- _Задание A_:
Ответьте по исходному отрывку на вопросы:
(i) Сколько чемоданов было распаковано?
(ii) С кем была достигнута окончательная договоренность о прослушивании?
(iii) В каком городе пришлось заночевать и по какой причине?
- _Задание B_:
Продолжите отрывок о поездке в Бельгию, начав сразу после его последнего предложения.

- _Исходный отрывок_:
----------

Последовали дни, полные хлопот. Мы сняли квартиру, познакомились с грозной консьержкой, распаковали тринадцать чемоданов, устроились на новом месте, занятия на скрипке возобновились, была достигнута окончательная договоренность с Эженом Изаи о предстоящем прослушивании, и в один прекрасный день мама и я, попрощавшись с папой и девочками, поехали в Бельгию — последний этап паломничества, результат которого оправдает или не оправдает наши долгие блуждания. А поскольку встреча была назначена на следующее утро, заночевать нам пришлось в Брюсселе.

----------

- _Исходные данные_:
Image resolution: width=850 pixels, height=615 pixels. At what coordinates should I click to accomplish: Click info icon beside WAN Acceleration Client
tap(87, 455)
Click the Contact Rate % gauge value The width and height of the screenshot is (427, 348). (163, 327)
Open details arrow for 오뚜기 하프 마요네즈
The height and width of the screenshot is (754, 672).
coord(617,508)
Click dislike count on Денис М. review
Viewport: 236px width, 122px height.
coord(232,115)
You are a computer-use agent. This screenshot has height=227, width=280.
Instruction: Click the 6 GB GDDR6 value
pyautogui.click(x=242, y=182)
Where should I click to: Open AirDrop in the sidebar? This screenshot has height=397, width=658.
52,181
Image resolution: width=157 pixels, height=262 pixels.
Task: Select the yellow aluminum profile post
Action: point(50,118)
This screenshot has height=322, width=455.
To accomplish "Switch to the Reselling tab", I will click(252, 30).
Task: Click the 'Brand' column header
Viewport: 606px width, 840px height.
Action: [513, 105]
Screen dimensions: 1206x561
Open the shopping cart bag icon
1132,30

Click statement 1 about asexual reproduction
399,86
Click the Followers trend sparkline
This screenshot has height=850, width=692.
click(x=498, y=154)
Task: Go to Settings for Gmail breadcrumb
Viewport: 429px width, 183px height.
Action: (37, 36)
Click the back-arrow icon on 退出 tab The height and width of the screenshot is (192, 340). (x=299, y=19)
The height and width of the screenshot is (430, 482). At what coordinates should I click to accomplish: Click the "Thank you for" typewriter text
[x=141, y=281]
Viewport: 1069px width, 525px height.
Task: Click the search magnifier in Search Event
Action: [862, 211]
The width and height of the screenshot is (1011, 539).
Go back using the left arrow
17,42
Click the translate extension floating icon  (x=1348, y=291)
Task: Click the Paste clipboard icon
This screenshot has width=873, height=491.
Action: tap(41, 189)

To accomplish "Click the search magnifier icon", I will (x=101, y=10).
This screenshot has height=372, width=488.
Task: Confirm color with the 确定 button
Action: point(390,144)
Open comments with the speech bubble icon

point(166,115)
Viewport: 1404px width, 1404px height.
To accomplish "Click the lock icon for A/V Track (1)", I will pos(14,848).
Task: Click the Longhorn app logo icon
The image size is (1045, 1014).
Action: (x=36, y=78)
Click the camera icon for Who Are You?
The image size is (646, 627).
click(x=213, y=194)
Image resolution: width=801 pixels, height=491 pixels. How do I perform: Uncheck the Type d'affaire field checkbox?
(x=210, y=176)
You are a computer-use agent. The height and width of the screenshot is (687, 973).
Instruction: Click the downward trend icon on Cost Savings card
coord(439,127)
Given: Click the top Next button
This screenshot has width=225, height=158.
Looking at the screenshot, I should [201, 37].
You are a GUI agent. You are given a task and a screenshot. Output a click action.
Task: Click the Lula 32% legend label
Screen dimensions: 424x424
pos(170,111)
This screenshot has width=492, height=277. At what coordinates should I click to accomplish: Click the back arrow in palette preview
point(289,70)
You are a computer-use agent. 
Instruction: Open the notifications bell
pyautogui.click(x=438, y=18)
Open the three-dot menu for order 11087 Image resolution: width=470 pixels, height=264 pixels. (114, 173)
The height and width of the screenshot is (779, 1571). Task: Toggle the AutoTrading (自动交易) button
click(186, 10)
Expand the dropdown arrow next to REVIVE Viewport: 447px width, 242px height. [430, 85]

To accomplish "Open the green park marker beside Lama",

----------

- _Ожидаемый ответ A_:
(i) Тринадцать.
(ii) С Эженом Изаи.
(iii) В Брюсселе, поскольку встреча была назначена на следующее утро.

- _Ожидаемый ответ B_:
Несмотря на то что высшим авторитетом для меня был Энеску, визит к Изаи я считал делом далеко не пустячным. Меня воспитали в преклонении перед ним, он был, как мне внушалось, сверхчеловеком, колоссом, возвышающимся над миром, и я всему этому верил. К сожалению, ни у Персингера, ни у меня не было его пластинок (впервые я услышал его записи тридцать пять лет назад и нашел их потрясающими), но о великолепии, силе и яркости его игры я судил с чужих слов. Понятно, что великолепие Изаи было для меня не так очевидно, как великолепие Энеску, которого я слышал и видел сам. Но тем не менее я всю дорогу, сидя рядом с мамой в такси, был охвачен предчувствием восторга. Увы, вместо гиганта моих детских фантазий я увидел слишком обыкновенного человека в слишком обыкновенной обстановке.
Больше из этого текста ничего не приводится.